Let's move on to another example using the same approach with a single difference. Certain Gephi filters enable the use of the Regular Expressions (Regex) function, which permits wildcards as part of the filter criteria. You probably already noticed this in the prior examples, and now we will take advantage of its capabilities. If you wish to learn more about using regex, visit http://www.regular-expressions.info/.

The only change we need to make is to replace the 3B value with 3 (3 followed by a period (.) symbol), followed by checking the Use regex checkbox. Now our filter will seek any instance where the classname starts with 3, which should return both 3A and 3B (think of this as similar to a LIKE statement in a database query). This will enable us to view the entire third grade to understand how much interaction occurs both within and across the two classes. Here's our graph:

Applying the regex function

Filter with classname equal to 3. using regex

Filtering edges

Let's switch from the Equal filter to the Inter Edges option, which will give us the opportunity to examine how nodes in one class link to those in another. To do this, we're going to remove the existing filter, and then apply the new one using the following steps:

1. Navigate to the Filters | Attributes | Inter Edges filter and select the classname attribute.

2. Drag the classname attribute to the Queries space in the lower half of the Filters tab.

3. Set the values to 1B and 2B by clicking on their respective boxes and then run the Select and Filter options.

This will give us a look at the level of interaction between classrooms 1B and 2B—a single grade apart but presumably located in close proximity to one another:

Filtering edges

Inter Edges filter on classnames 1B and 2B

It is quite easy to see that a considerable degree of interactivity occurs across these two classrooms. Notice also that this image is merely a subset of the entire graph, and the only portion with edges on display. There are some approaches that will also remove the remaining nodes from view, which will be covered in the next section on complex filters. For now, we can zoom in for better focus on our selected classes.

We have just seen the level of connectedness across these two classes, but what about within each class? To answer this question, we will simply replace the Inter Edges filter condition with Intra Edges, using the following steps (remember to remove the existing filter first):

1. Navigate to the Filters | Attributes | Intra Edges filter and select the classname attribute.

2. Drag the classname attribute to the Queries space in the lower half of the Filters tab.

3. Set the values to 1B and 2B by clicking on their respective boxes and then run the Select and Filter options.

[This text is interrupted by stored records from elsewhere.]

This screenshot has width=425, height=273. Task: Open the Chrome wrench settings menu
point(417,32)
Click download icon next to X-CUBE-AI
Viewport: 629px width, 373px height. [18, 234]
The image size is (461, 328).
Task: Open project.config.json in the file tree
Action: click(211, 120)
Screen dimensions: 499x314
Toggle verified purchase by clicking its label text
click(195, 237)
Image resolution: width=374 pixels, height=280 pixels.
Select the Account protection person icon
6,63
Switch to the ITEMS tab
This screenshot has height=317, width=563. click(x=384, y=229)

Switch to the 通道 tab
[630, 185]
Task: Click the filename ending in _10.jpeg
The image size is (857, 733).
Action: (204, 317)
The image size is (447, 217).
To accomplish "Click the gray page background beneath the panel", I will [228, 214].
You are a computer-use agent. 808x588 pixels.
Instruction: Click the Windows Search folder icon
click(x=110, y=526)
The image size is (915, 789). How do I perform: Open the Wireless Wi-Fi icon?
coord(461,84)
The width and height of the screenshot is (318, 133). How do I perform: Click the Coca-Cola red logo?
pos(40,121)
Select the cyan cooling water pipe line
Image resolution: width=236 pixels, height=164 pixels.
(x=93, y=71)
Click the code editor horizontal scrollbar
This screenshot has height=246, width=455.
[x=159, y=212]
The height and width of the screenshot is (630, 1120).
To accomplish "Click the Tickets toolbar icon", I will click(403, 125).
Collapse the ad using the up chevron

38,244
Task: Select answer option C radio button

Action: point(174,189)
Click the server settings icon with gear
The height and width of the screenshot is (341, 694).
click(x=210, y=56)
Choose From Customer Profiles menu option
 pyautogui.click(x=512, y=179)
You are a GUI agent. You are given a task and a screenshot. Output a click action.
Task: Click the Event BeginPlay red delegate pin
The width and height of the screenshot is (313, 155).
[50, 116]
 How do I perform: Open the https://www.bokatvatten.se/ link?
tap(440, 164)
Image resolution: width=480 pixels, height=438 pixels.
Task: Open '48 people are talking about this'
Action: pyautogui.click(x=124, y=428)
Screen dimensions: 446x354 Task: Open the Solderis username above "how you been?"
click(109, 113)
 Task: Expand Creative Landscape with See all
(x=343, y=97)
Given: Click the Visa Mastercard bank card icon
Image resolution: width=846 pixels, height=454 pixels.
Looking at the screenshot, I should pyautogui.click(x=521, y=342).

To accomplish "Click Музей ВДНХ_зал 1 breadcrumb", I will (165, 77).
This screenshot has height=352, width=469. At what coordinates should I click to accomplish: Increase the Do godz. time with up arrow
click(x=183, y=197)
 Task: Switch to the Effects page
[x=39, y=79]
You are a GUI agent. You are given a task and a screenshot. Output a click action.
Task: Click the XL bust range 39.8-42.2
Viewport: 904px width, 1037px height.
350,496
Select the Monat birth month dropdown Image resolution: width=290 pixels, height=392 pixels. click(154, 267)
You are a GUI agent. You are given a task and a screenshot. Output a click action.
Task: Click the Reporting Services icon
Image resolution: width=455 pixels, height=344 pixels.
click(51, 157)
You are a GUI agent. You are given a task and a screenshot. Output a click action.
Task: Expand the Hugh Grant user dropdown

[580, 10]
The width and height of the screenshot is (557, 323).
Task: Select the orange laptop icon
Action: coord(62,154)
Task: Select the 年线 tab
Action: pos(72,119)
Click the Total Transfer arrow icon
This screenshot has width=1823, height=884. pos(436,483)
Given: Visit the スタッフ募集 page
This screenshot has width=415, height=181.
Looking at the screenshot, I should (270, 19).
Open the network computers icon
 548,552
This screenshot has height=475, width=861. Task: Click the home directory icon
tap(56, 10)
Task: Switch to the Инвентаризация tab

Let's see what happens when this filter is applied:

Filtering edges

Intra Edges filter on classnames 1B and 2B

Now we get an idea for how dense each class is—at first glance, it appears that connections within each class are much stronger than those across the classes. This can be verified using various graph statistics, which we'll introduce in Chapter 6, Graph Statistics.

Using the Partition filter

The Partition filter is another valuable tool that makes it very easy to select multiple values within an attribute. We'll demonstrate this in the following example. We'll begin by removing the existing filter, and then follow these steps to apply the partition conditions:

1. Navigate to the Filters | Attributes | Partition filter and select the classname attribute.

2. Drag the classname attribute to the Queries space in the lower half of the Filters tab.

3. Set the values to 4A, 4B, 5A, and 5B by clicking on their respective boxes and then run the Select and Filter options.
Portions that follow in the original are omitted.